I have been asked to speak at the Mind, State and Society conference next Tuesday. They would like me to provide a flavour of what it was like to go through the psych system in the late 80s and early 90s – an era of huge change in mental health policy and practice.
This was when the Victorian Asylums were closing, Care in the Community began, Prozac was born and Community Mental Health Teams were spawned.
I will intersperse the talk with some of the poems below.
These chart a little of my journey – from an angst-ridden Jewish teen with a mother who had been a kinder-transport refugee, through six haunting years of mental illness. This included a stint in one of the old asylums and then in and out of a psych unit for three years. And then a stumbling recovery…
These poems are from the following publications:
– Liberian Pygmy Hippopotamus (2017, Templar Press)
– Elephants Fragile (2019, Cinnamon Press)
– ReCollections (2019, Bethlem Gallery Publications)
– The Rare Bird Recovery Protocol (published in Spring 2020, by Cinnamon Press)
She Said
That cut will take time to heal
You think too much
Double-bow your laces
Don’t waste food – finish what’s on your plate
Coffee doesn’t taste as good as it smells
Double lock the door when we go out
Lock it at night when we stay in
Pay attention
German is not a nice language
Keep your head down – don’t get involved
Not too much salt on that
Love is not like Hollywood
Try your best, but don’t get your hopes up
Open the window at night to get some fresh air
The doctor may need to take your tonsils out
Heaven is a sensible idea – for some
A quiet life is a good life
No, I’m fine
Rules are there for a reason
I can tell when it will rain
I’ve never believed in a loving God
Imagine every other driver is an idiot
Be back before its dark
Don’t speak too loudly in public places
There’s no point talking about the past
You ask too many questions
Stay away from dogs – particularly Alsatians
Knife and fork together when done
Mental Schmental
Nu? she asks with her usual charm
of my mum, then glancing sideways at me:
mental schmental
we don’t need to talk about things like that
do we? Nothing that a few pills couldn’t help
and anyway
ECT never did me any harm.
The Herrison, 1990
I was driven in by Stuart, the kindly but agitated priest
of the therapeutic community who’d done his best
but understandably had had his fill before evensong
of me saying (again) I would do myself in.
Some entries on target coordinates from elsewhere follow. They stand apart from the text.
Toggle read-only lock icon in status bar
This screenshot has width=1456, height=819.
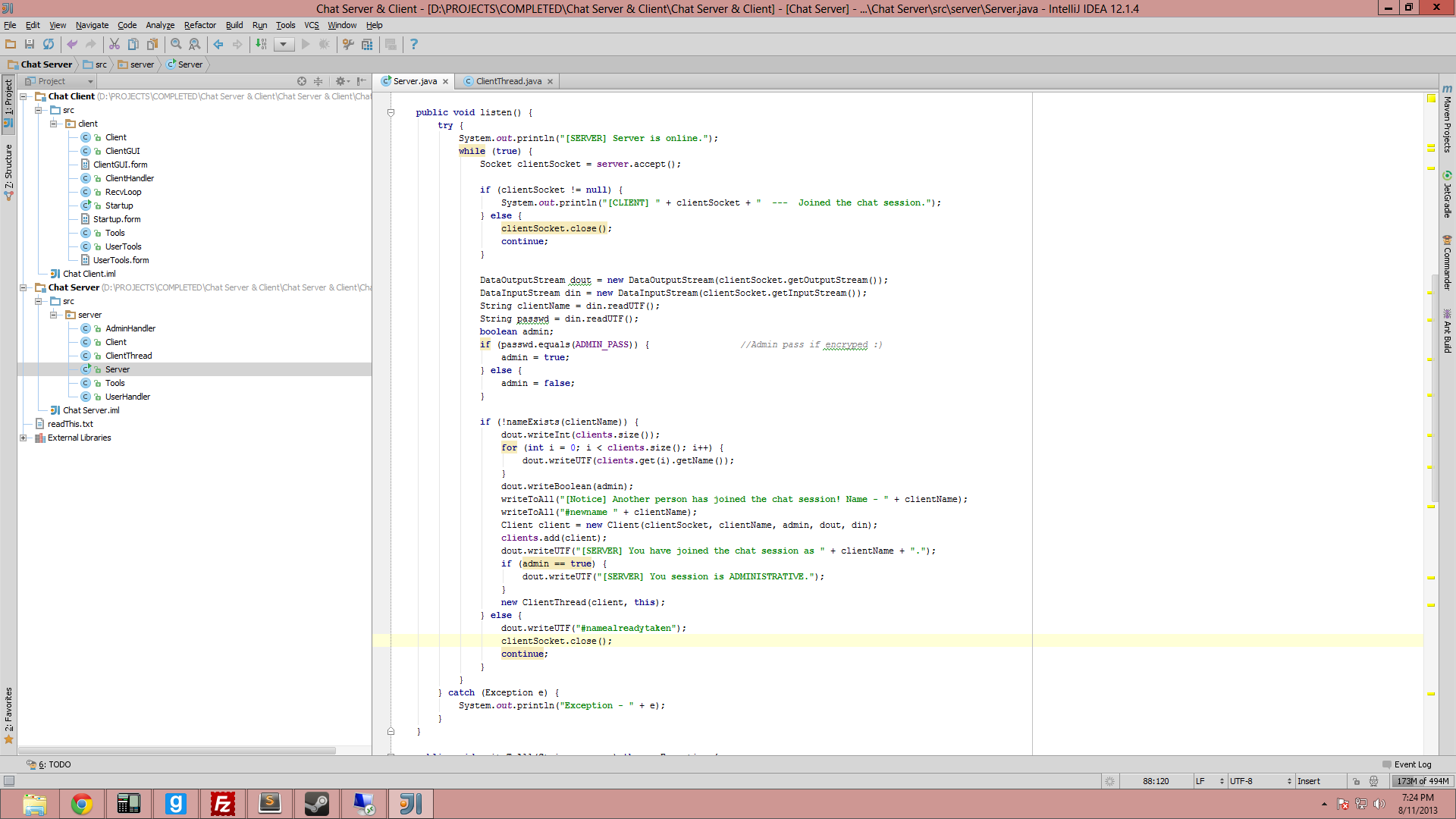(x=1356, y=781)
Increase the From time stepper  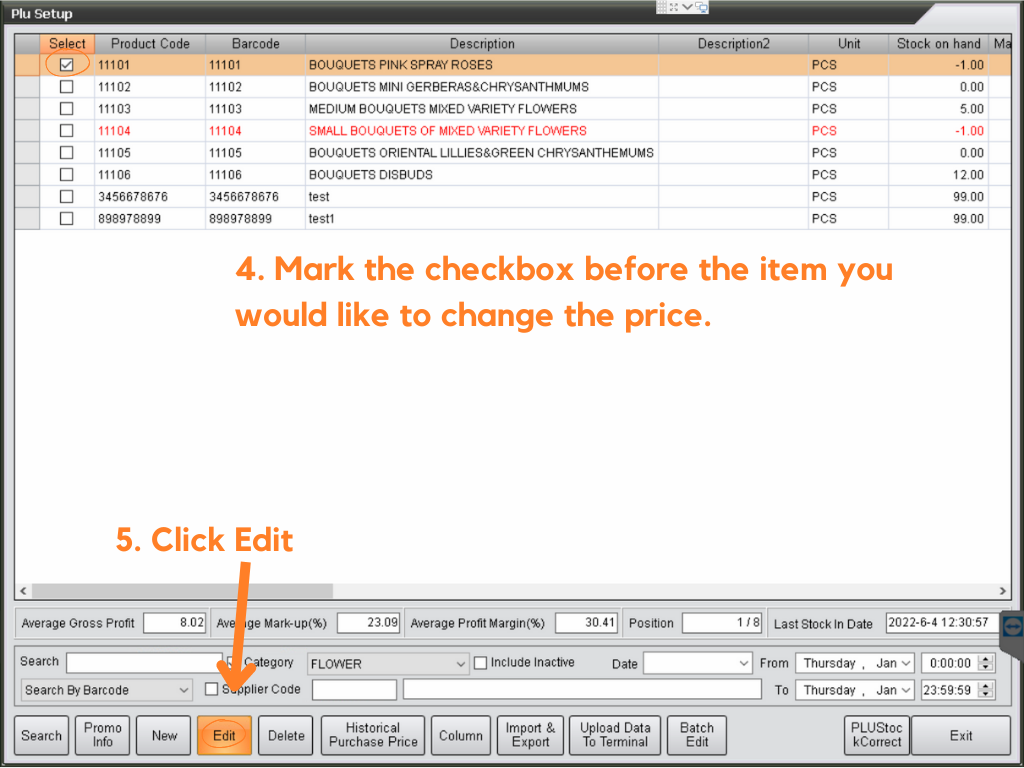[x=986, y=659]

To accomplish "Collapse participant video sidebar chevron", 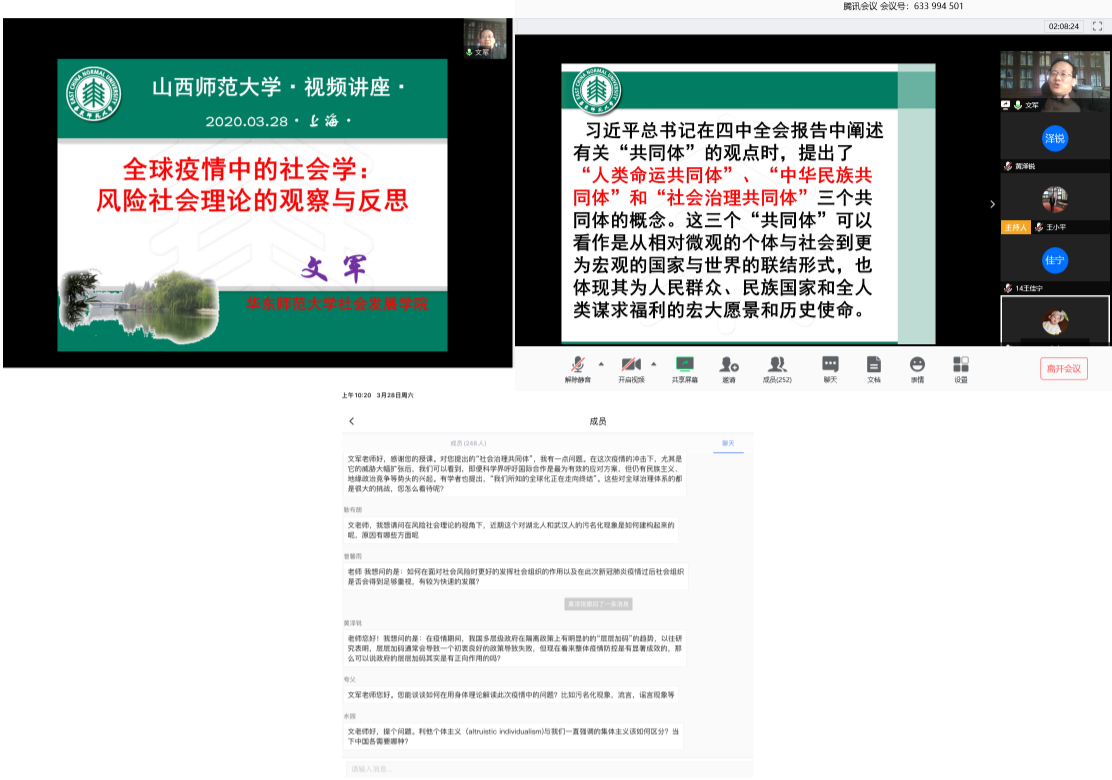I will click(x=992, y=204).
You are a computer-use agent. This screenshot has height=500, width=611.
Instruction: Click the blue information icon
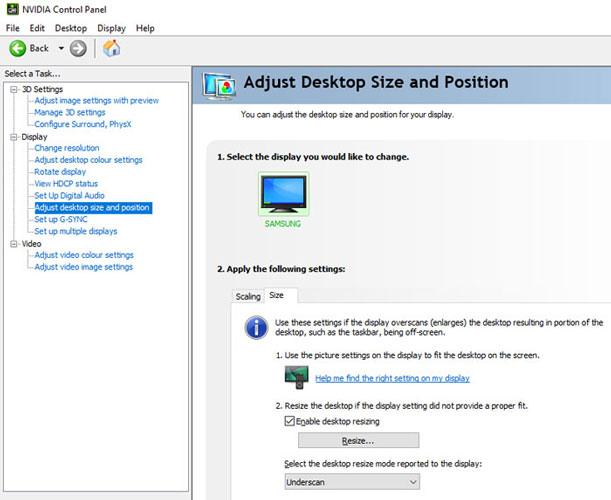257,328
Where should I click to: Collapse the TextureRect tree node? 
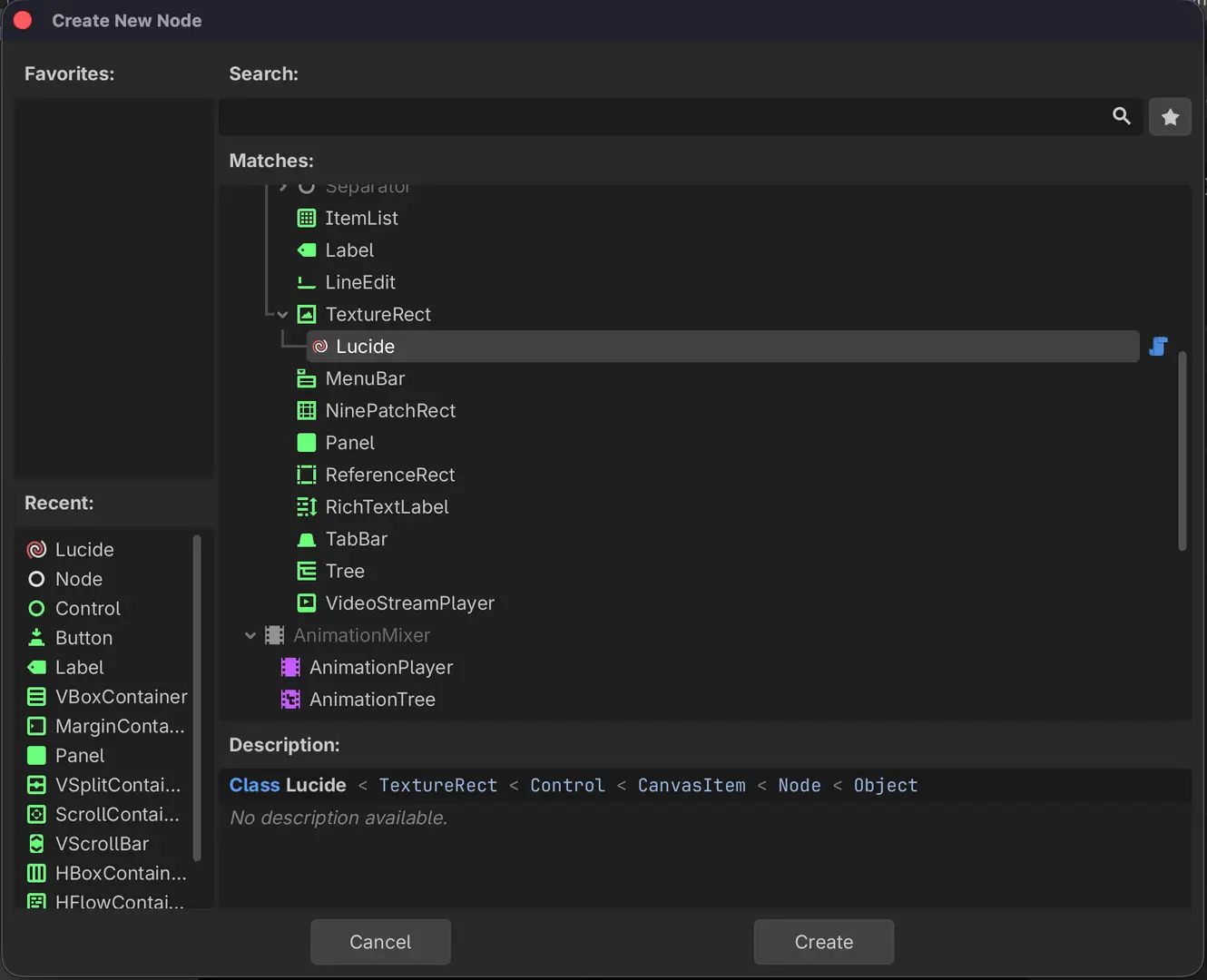coord(283,315)
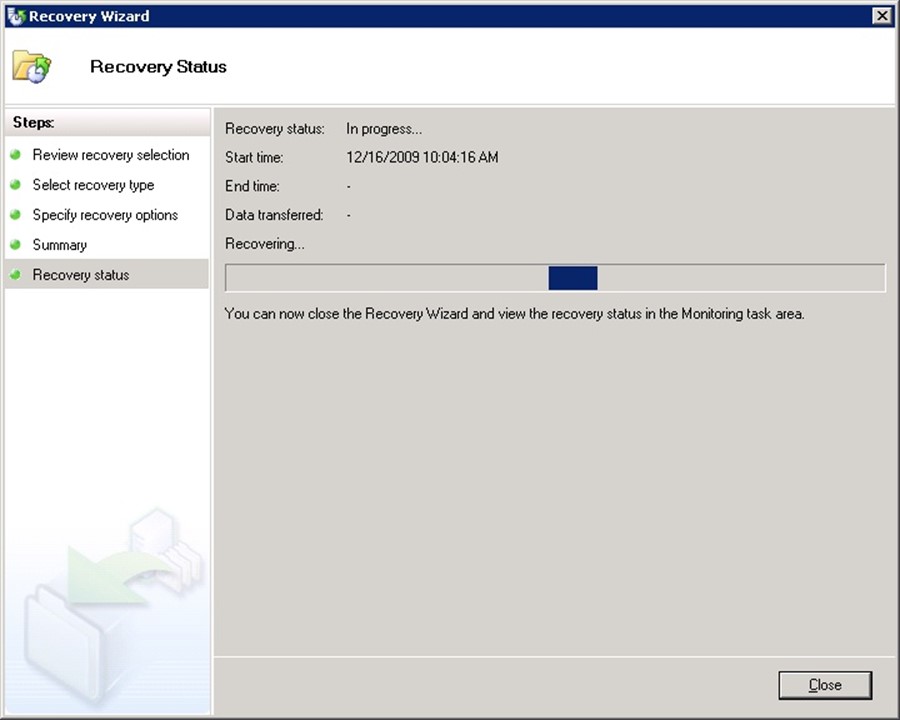Click the folder-with-clock icon in header
The image size is (900, 720).
click(31, 66)
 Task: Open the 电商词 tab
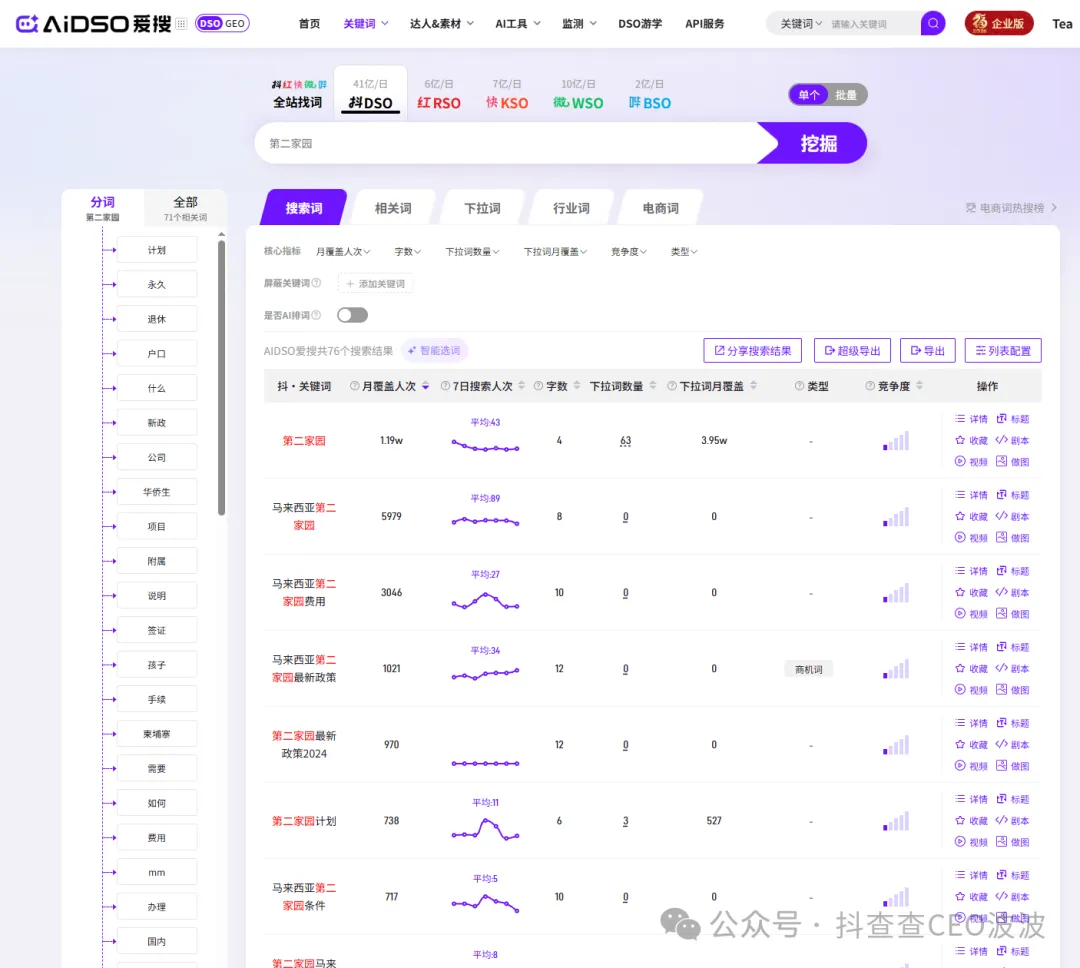click(x=660, y=208)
To be fair, he’d enough on his plate, running the place,
along with a farm, lambing time, god knows what else.
I couldn’t imagine how he did it. But then again
I couldn’t imagine getting out of bed. The drive was grim.
I thought of dousing myself at the Esso garage
but have never been more than an amateur dramatist
and got a Snicker instead. The place was mad of course.
I can’t remember how I got to watch The Abyss
with three student nurses over a Chinese take away
or how I managed to concentrate on England v Zaire
where Platt scored on the turn while a thin girl explained
how she’d baked a cake to explode in her mother’s face.
Each morning, I watched Jimmy, the ex-pig farmer,
head bowed, soul burrowed, round and round the field
close to the hedge while the sheep munched mildly
rotating slowly clockwise, keeping an eye out.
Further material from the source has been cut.